Potential Clinical Relevance
We, as others before us have, hypothesize that excitatory processes in REM sleep are involved in disease. In some cases, these processes may benefit the patient. Children suffering from chronic hypoventilation syndrome (CHS) require ventilatory support in NREM sleep but breathe during REM sleep without mechanical ventilation.7 Huang and colleagues14 reported less central sleep apnea and hypoventilation during REM sleep in CHS children—presumably due to the excitation of the respiratory system in that state. Also, it has been suggested that REM sleep might protect newborns from sudden infant death syndrome by limiting the apneic events during that state.34 In other cases, these processes may contribute to hypoventilation in REM sleep. Chronic obstructive pulmonary disease patients become more hypoxemic during REM sleep. Douglas5 suggested that excitation of the respiratory system in REM sleep leads to erratic breathing and causes the worsening of hypoxemia in these patients.
CONCLUSION
In this study, we demonstrated in rat that the respiratory muscles are excited in REM sleep. We quantified this process and demonstrated that the excitation has a specific profile with a peak in the second part of the REM period. This profile may be the result of interaction between inhibitory (i.e., REM sleep atonia) and excitatory processes (Figure 8). The increased respiratory frequency characteristic of REM sleep may be induced by this drive. This REM excitation seems to be specific to the respiratory system and does not affect other motor pools. Our results do not support the idea that a single pontine structure generates simultaneously phasic REM sleep events.
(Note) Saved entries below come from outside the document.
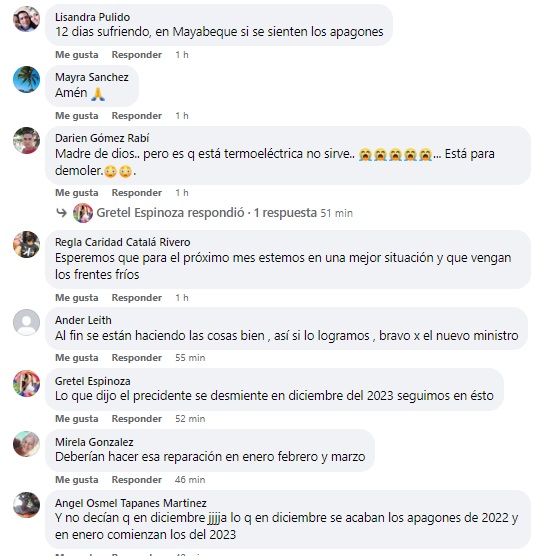
Task: Open Mirela Gonzalez's profile picture
Action: pos(26,444)
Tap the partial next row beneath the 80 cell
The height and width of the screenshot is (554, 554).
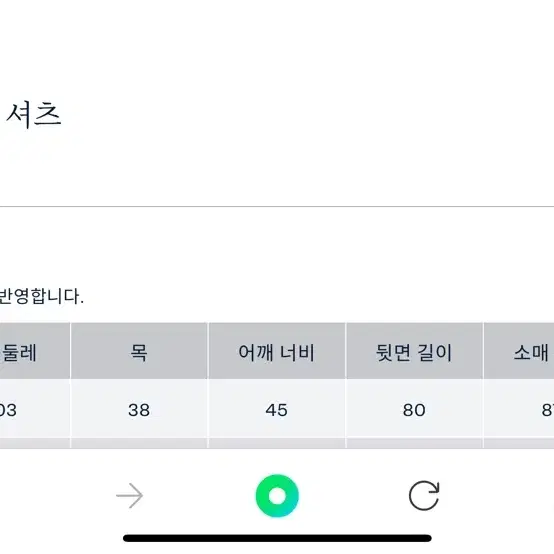[414, 443]
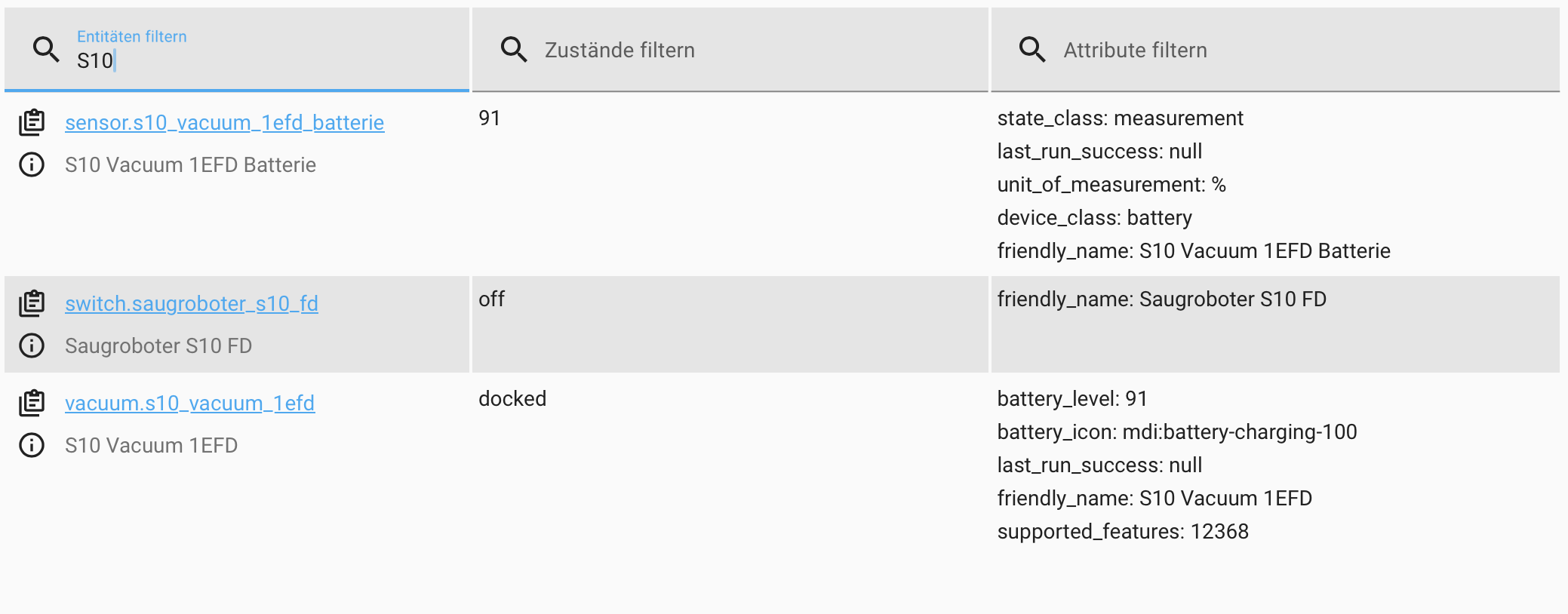Click the 'off' state of the Saugroboter switch
Screen dimensions: 1568x614
tap(491, 299)
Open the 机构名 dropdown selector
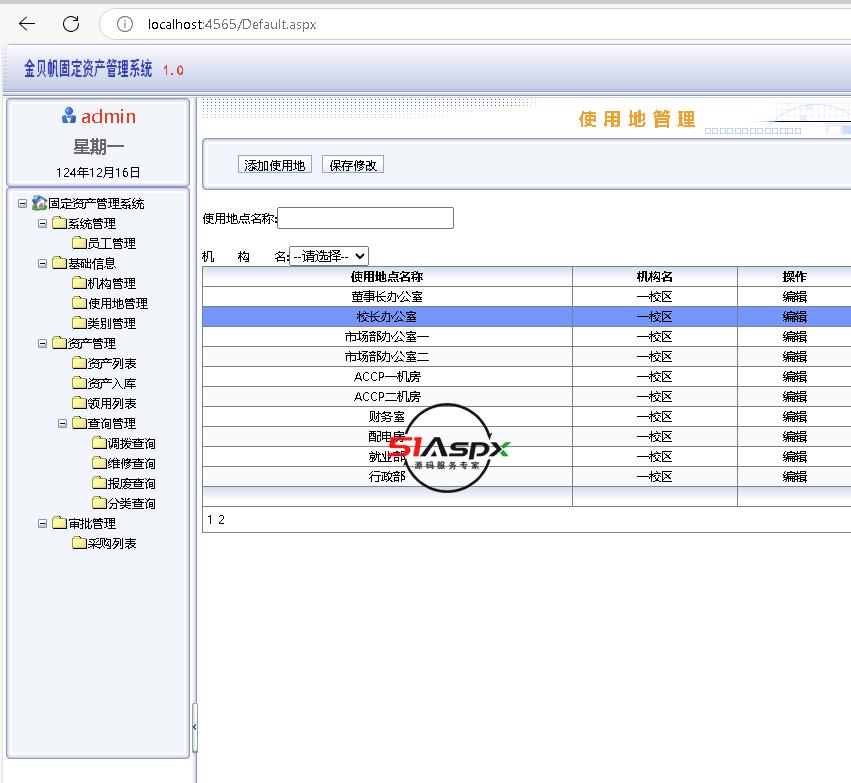The image size is (851, 783). point(328,256)
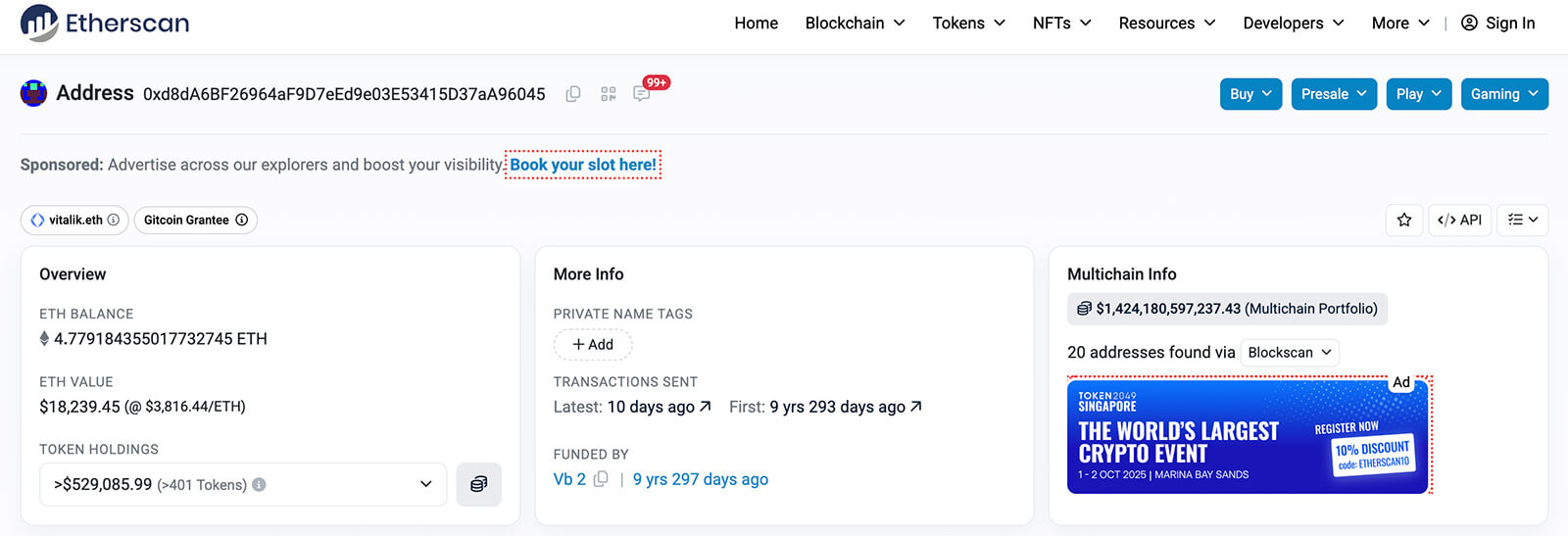The width and height of the screenshot is (1568, 536).
Task: Add a private name tag
Action: point(593,345)
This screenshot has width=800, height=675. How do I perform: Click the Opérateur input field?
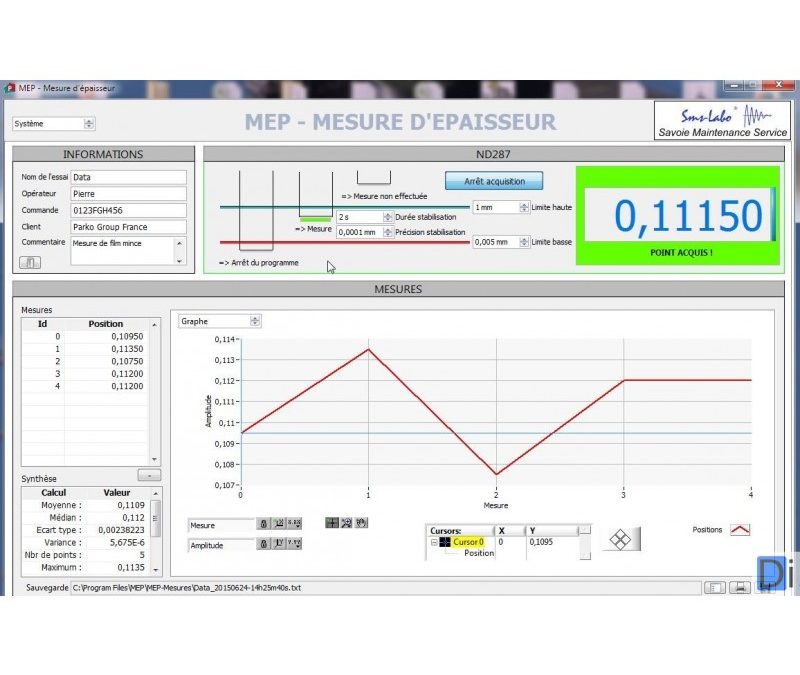pos(128,194)
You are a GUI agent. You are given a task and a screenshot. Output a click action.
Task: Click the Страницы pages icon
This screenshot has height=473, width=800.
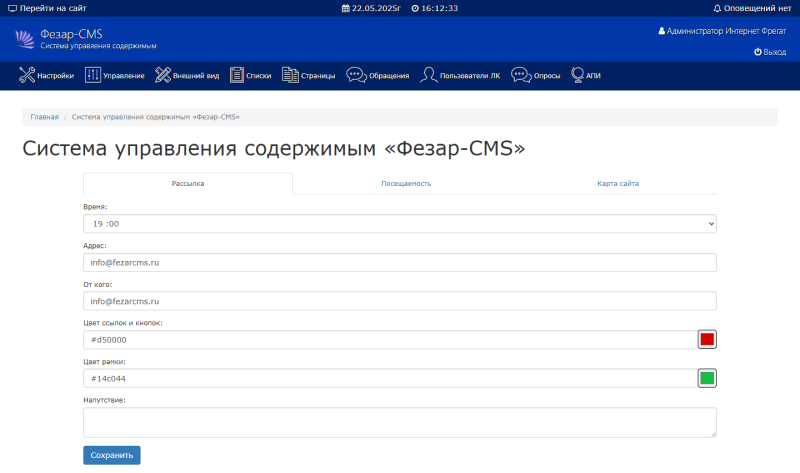tap(290, 75)
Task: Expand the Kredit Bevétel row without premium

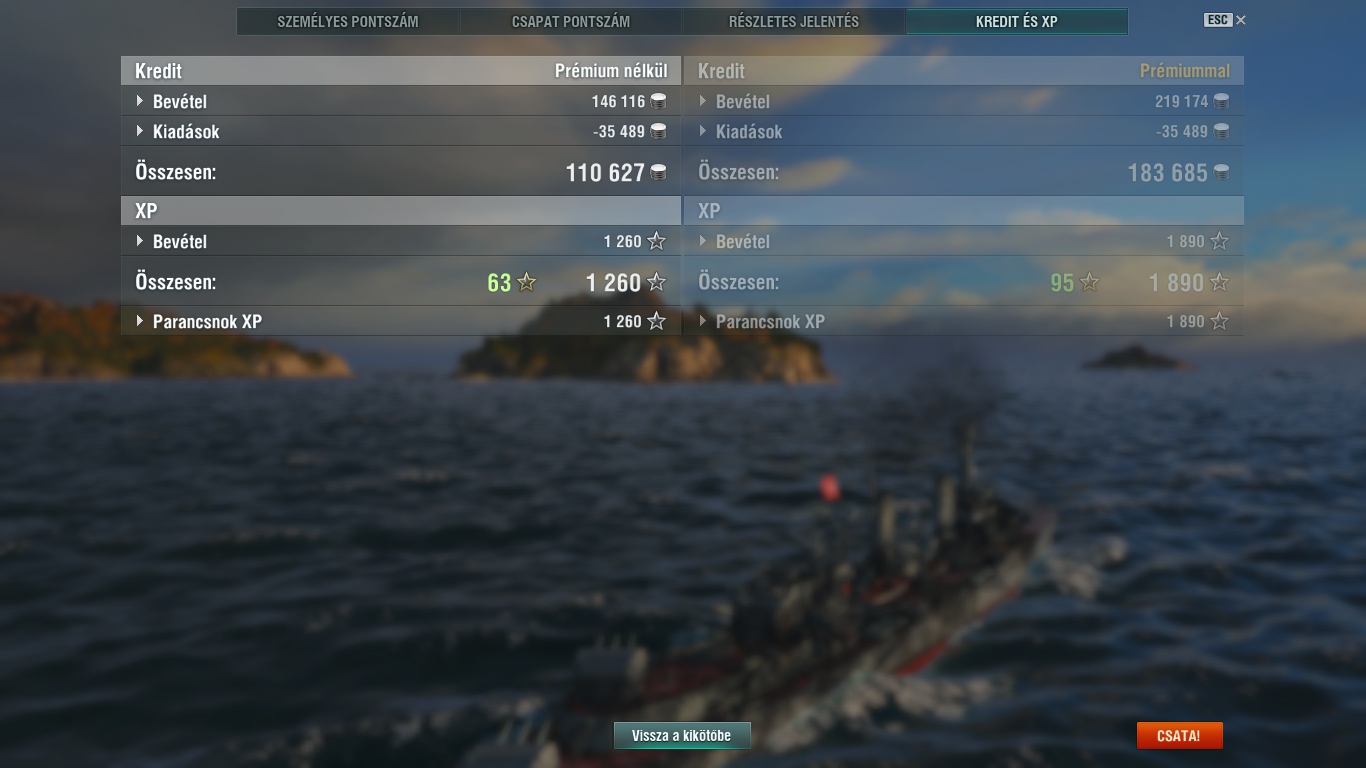Action: [x=401, y=101]
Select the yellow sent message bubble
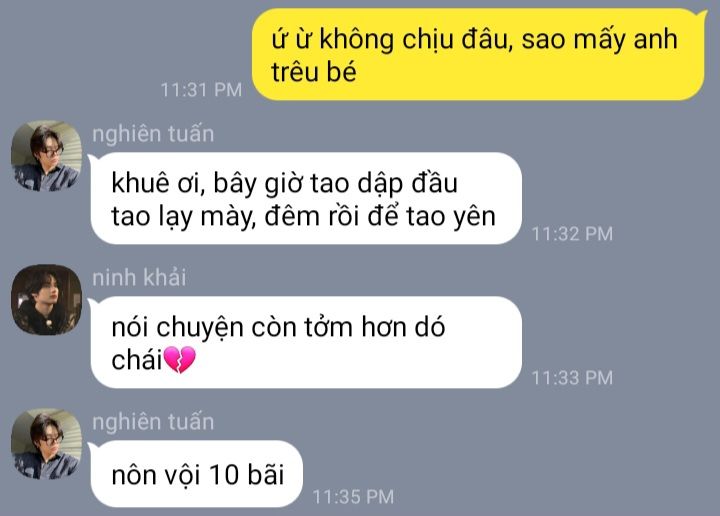This screenshot has width=720, height=516. [478, 54]
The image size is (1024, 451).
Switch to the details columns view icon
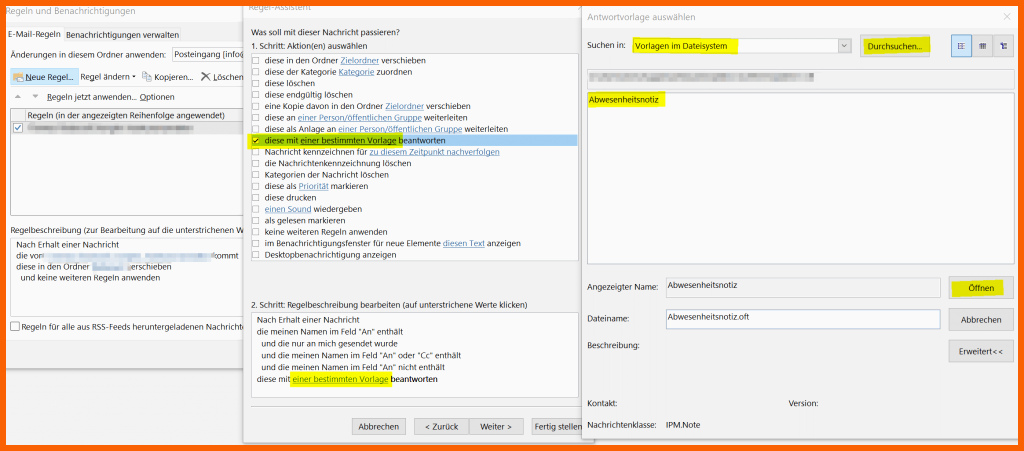982,46
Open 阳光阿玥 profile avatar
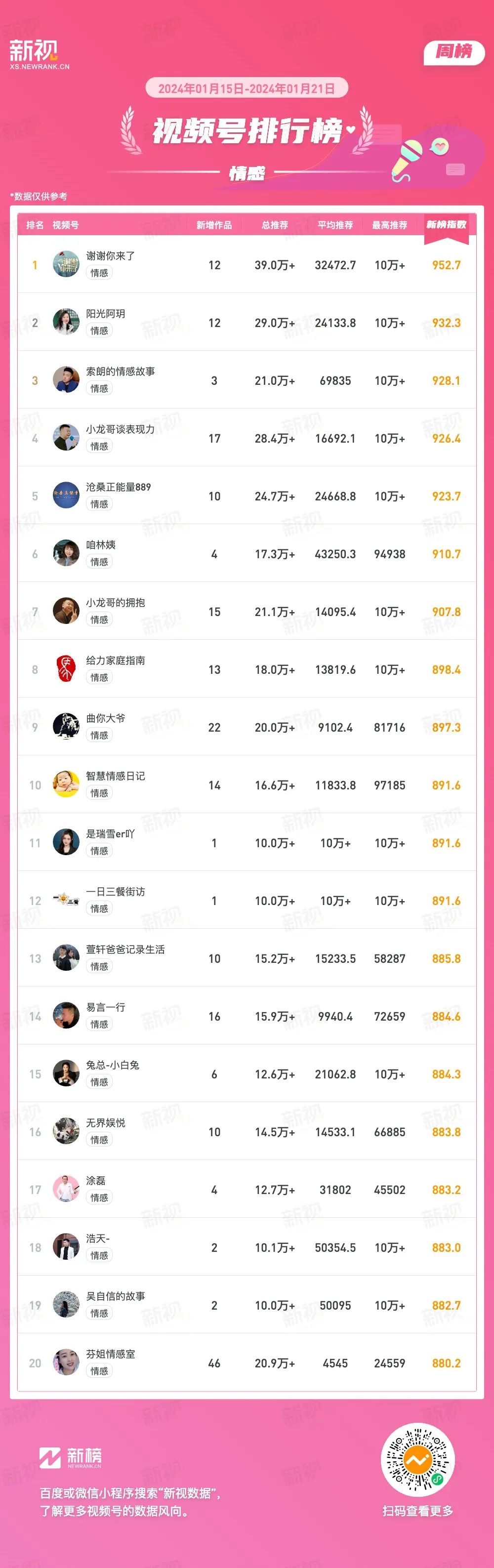The image size is (494, 1568). point(66,322)
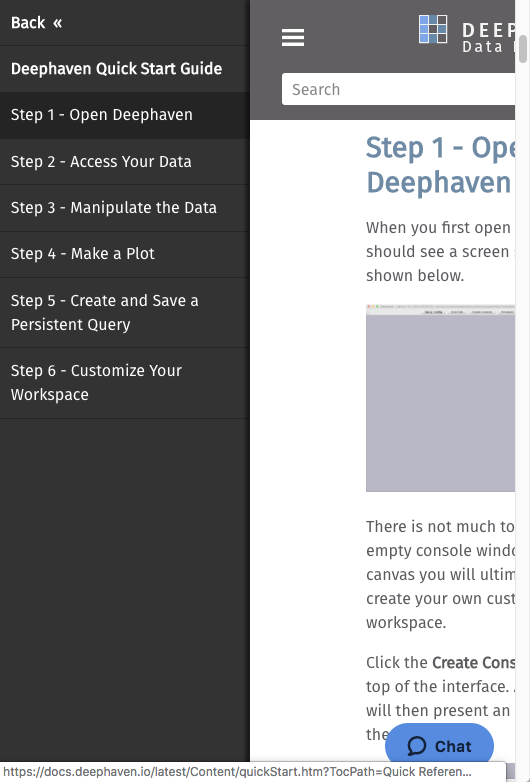Go back using the Back link
The image size is (530, 782).
28,22
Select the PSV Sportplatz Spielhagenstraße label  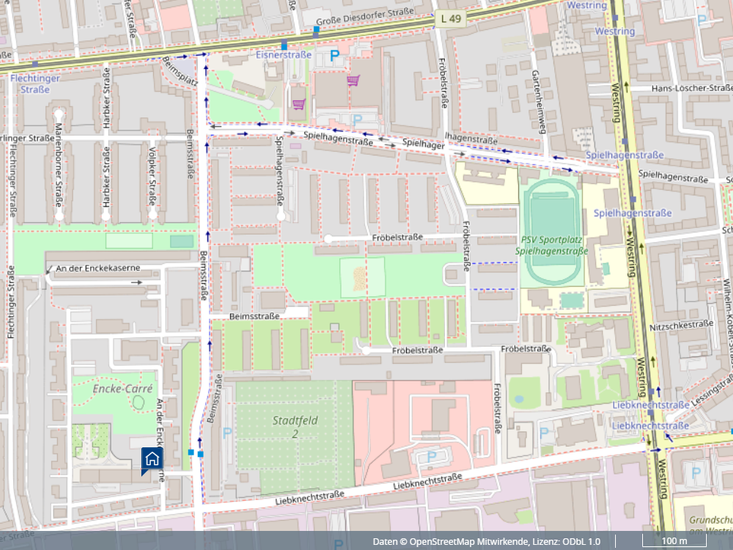coord(553,246)
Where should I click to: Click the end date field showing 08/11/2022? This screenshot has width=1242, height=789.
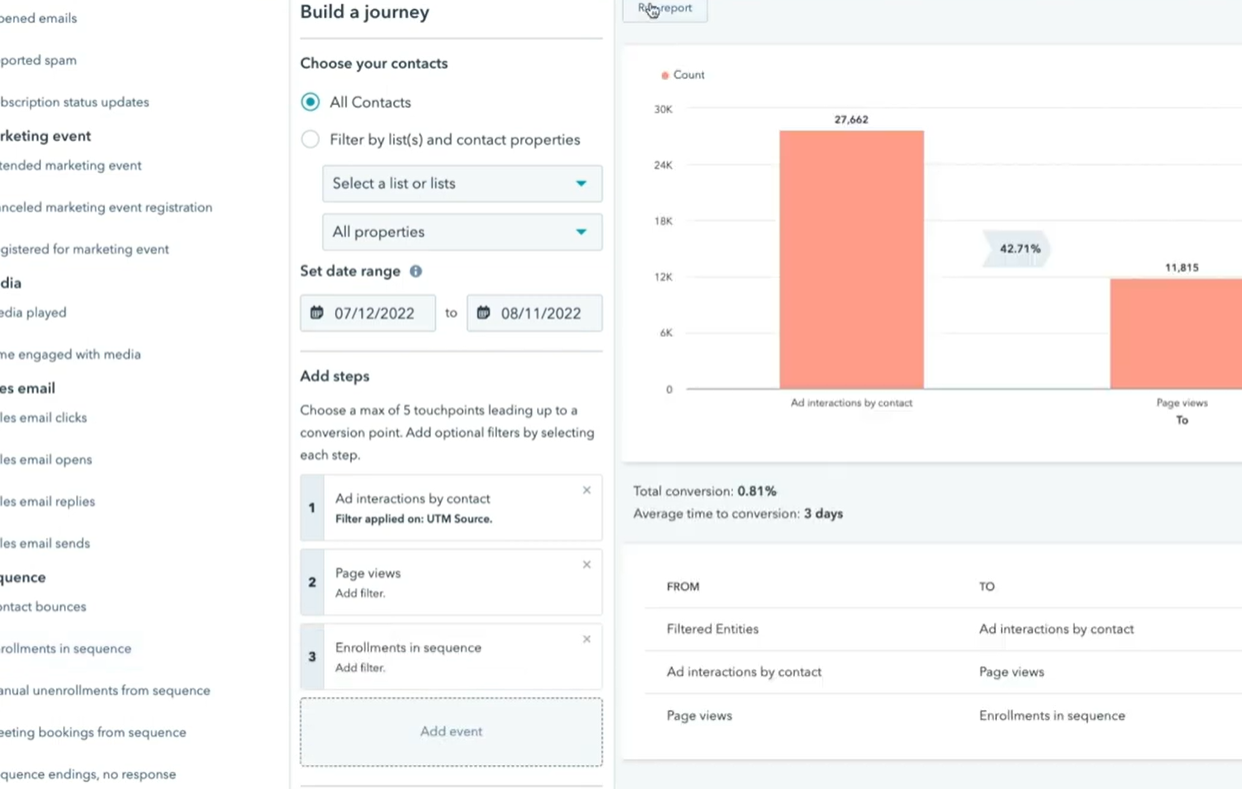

A REM-specific excitatory process has been hypothesized to be responsible for the first respiratory movements in utero.3 Thus, the excitatory activity, described in this study, may be a remnant of an excitatory phenomenon necessary for the development of respiratory rhythmogenesis in utero.
Figure 8.
Representation of excitation and inhibition of the respiratory system in REM sleep. (A) Time course and amplitude of REM excitation and REM inhibition (i.e., atonia) during a REM sleep period. (B) Summation of the processes in A produces the effects seen on the respiratory system during REM sleep. After a delay, the activity profile rises to a peak in the second part of the REM sleep period.
DISCLOSURE STATEMENT
This was not an industry supported study. The authors have indicated no financial conflicts of interest.
ACKNOWLEDGMENTS
The authors thank B. Tilton for care of the animals. Supported by grant NS46062 as part of the NSF/NIH Collaborative Research in Computational Neuroscience Program.